By Makutu Manneh
Ebrima Drammeh, a migrant advocate and founder of the Ebrima Migrant Situation Foundation, has challenged recent claims by the Gambia Immigration Department (GID) that the majority of people involved in irregular migration and human smuggling from The Gambia are foreigners.
At a recent press briefing, the GID’s Commissioner for Migration Management, Binta K. J. Barrow, said that most individuals embarking on irregular migration from The Gambia were non-Gambians. Drammeh, however, said the assertion was based largely on a single intercepted boat carrying 82 survivors, including 52 Gambians, 38 Senegalese, four Malians, and two Ivorians.
“Even in this single example, Gambians formed the largest group,” Drammeh said, adding that the focus on survivors distorts the broader reality of irregular migration. “Survivors are not the crisis. The missing and the dead are. Migration cannot be analysed by counting only those who lived.”
He argued that official statistics tend to rely on interceptions, survivors, and returns, while excluding vessels that disappear at sea. As a result, he said, the true scale of Gambian involvement in irregular migration is often understated.
Drawing on data collected through community reporting, departure monitoring, and route tracking, Drammeh described what he called a “devastating” reality.
According to figures compiled by his organisation, 893 Gambian migrants were confirmed dead in 2025, while 777 others were reported missing without a trace. He said 26 boats disappeared entirely during the year, including two that vanished from Jinack. Of 69 boats that departed directly from Gambian territory, he said, 24 reached Spain while 45 were intercepted.
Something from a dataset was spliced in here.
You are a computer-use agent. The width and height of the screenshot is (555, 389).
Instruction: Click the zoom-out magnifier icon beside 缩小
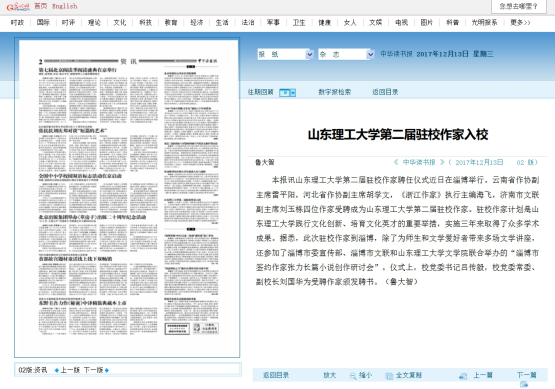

“These are not foreign statistics,” Drammeh said. “They represent Gambian families, Gambian villages, and Gambian youth.”
He also rejected the notion that foreign smugglers could dominate the trade without local involvement, saying such operations depend on networks within the country.
“They do not simply arrive and start operations,” he said. “They require local agents, recruiters, safe houses, and transport.”